- WHAT THE TASK ASKS
Please copy every line below that contains the string "computer".

** DATASET ENTRIES follows **

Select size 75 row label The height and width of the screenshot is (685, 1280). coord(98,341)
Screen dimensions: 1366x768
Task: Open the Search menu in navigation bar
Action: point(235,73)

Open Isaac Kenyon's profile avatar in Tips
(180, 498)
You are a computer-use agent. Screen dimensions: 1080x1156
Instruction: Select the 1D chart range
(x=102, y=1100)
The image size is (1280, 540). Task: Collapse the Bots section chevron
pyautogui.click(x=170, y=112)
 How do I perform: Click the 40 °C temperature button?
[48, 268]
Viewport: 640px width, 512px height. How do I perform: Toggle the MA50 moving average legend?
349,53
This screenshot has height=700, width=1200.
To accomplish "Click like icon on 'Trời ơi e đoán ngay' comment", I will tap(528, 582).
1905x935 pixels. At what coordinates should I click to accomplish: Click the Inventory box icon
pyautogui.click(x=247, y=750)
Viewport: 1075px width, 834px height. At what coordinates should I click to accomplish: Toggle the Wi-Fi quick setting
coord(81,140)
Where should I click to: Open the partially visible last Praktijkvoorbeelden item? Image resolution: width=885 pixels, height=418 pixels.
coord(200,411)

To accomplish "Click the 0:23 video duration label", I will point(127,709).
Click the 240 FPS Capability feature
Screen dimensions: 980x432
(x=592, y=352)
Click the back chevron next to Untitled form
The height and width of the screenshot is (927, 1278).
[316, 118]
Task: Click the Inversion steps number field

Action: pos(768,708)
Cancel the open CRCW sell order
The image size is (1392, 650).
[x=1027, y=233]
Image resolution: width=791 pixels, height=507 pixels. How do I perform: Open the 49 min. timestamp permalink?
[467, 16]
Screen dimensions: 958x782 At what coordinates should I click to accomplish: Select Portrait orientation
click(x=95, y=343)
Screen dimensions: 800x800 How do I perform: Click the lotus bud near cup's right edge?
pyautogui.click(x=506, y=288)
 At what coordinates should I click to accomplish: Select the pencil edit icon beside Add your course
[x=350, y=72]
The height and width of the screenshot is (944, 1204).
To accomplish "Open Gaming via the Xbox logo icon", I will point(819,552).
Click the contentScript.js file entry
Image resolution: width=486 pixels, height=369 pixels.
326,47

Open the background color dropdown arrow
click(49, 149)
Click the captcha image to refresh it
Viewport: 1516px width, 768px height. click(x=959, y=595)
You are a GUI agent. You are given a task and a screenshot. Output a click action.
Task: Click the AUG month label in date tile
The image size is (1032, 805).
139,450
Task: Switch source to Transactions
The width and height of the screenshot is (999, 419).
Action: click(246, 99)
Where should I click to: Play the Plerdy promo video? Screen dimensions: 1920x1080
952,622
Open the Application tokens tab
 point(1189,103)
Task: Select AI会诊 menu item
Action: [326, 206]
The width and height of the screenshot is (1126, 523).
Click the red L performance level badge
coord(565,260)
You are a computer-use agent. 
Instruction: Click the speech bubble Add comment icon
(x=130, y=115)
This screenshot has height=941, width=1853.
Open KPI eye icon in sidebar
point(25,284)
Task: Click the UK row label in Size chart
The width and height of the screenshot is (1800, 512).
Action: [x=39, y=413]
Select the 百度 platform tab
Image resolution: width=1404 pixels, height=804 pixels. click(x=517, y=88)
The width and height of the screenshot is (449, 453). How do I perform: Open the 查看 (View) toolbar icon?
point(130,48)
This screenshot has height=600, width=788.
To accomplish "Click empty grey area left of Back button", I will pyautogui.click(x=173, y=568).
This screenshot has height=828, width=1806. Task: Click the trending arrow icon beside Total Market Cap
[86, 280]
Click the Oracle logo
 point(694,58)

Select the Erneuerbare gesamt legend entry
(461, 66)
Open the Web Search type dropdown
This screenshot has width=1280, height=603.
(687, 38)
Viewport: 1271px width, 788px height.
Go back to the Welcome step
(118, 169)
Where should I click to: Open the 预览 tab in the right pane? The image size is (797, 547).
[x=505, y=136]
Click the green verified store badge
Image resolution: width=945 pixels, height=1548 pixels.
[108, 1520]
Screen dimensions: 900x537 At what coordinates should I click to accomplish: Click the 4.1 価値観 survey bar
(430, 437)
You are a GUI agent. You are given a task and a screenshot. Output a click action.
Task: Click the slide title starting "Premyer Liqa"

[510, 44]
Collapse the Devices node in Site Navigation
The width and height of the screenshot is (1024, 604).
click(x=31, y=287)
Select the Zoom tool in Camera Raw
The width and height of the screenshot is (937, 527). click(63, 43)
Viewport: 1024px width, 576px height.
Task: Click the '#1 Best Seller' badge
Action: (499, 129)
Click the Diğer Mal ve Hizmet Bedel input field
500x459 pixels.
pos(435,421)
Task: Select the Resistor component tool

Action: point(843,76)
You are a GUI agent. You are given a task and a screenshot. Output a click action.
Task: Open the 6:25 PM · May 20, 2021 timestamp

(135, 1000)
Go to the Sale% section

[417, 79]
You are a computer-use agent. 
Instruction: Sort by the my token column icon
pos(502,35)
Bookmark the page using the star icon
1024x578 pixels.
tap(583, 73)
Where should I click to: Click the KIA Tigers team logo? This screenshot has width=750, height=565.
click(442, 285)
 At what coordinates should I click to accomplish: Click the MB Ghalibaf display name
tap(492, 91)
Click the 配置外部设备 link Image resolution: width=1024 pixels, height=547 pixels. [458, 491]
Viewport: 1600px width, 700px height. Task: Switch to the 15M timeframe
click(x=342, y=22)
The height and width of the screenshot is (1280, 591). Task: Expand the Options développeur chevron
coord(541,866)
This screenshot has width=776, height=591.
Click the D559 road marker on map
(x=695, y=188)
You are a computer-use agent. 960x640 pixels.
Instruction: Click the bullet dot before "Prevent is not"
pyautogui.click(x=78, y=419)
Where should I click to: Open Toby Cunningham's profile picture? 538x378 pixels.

** End of DATASET ENTRIES **

- ANSWER BELOW
You are a computer-use agent. Screen dimensions: 1080x1156
You are a computer-use agent. 
You are a computer-use agent. 
You are a computer-use agent. 960x640 pixels.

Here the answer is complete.